O presidente sírio, Bashar al-Assad, afirmou neste domingo que o país deve "erradicar o terrorismo" para encontrar uma solução política ao conflito armado no país, após autoridades russas garantirem que ele está disposto a organizar eleições no país.

Cinco dias após uma visita surpresa a Moscou, Assad recebeu em Damasco uma delegação de deputados e autoridades russas. Repetiu que a prioridade deveria ser a luta "contra os grupos terroristas", um termo empregado pelo presidente contra todas as organizações que lutam contra seu regime, quer sejam moderadas, islamistas ou jihadistas.

"A erradicação das organizações terroristas ajudaria a alcançar a solução política para crise que buscam tanto a Síria quanto a Rússia", disse Al-Assad ao receber uma delegação russa em Damasco neste domingo.

Um membro da delegação russa, o deputado russo Alexander Yushchenko, informou em Moscou que Assad está "disposto a celebrar eleições com a participação de todas as forças políticas que querem que a Síria prospere", uma vez que o país seja "liberado" dos jihadistas do grupo Estado Islâmico (EI).

Segundo Yushchenko, Assad disse que está disposto a participar da disputa, "se as pessoas não se opuserem".

No sábado, o ministro russo das Relações Exteriores, Serguei Lavrov, disse que já é o momento de começar a preparar a realização de eleições na Síria e disse que Moscou está disposto a ajudar o Exército Sírio Livre (ESL), o grupo rebelde moderado apoiado pelo Ocidente, que luta tanto contra Assad como contra os jihadistas.

Crítica dos opositores

Assad, que chegou ao poder no ano 2000, obteve um terceiro mandato de sete anos em 3 de junho de 2014, mais de três anos após o início da revolta popular que tornou-se uma guerra civil, na origem da sangrenta repressão do regime.

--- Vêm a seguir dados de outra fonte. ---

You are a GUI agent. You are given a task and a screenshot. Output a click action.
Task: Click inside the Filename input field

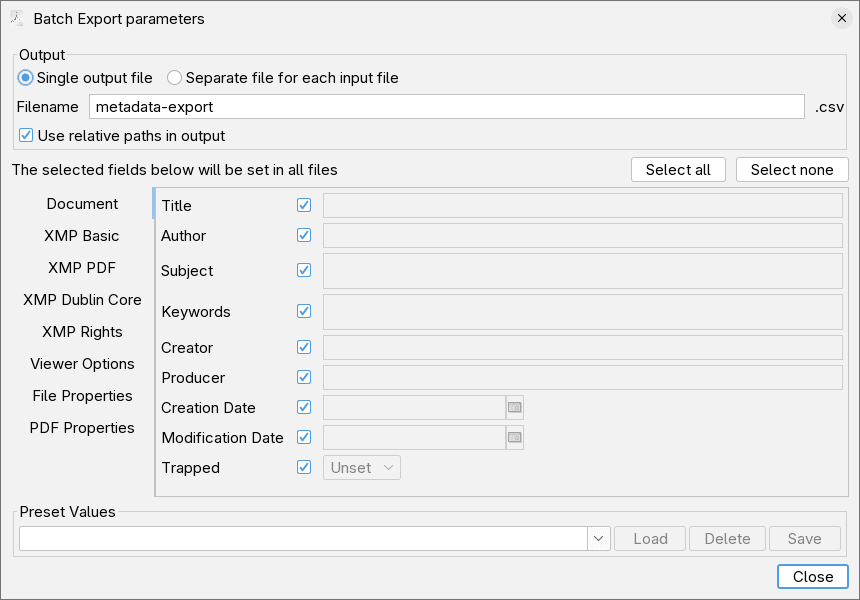click(x=445, y=106)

Obteve então 88,7% dos votos em eleições organizadas nos territórios controlados pelo governo. A oposição e os países ocidentais falavam em "paródia de democracia".

Os rebeldes sírios apoiados pela comunidade internacional rejeitaram a proposta de novas eleições no contexto atual. Samir Nashar, um representante da coalizão de oposição, acusa Moscou de tentar "contornar as exigências do povo sírio que querem saída de Assad".

"Os russos ignoram a realidade no terreno, com milhões de pessoas deslocadas na Síria e que fogem para o exterior. Todos os dias as cidades são destruídas", disse Nashar. "Que eleições podem ser realizadas nestas circunstâncias?", rebate.

Desde março de 2011, a guerra causou a morte de cerca de 250.000 pessoas e deixou quatro milhões de refugiados e sete milhões de deslocados.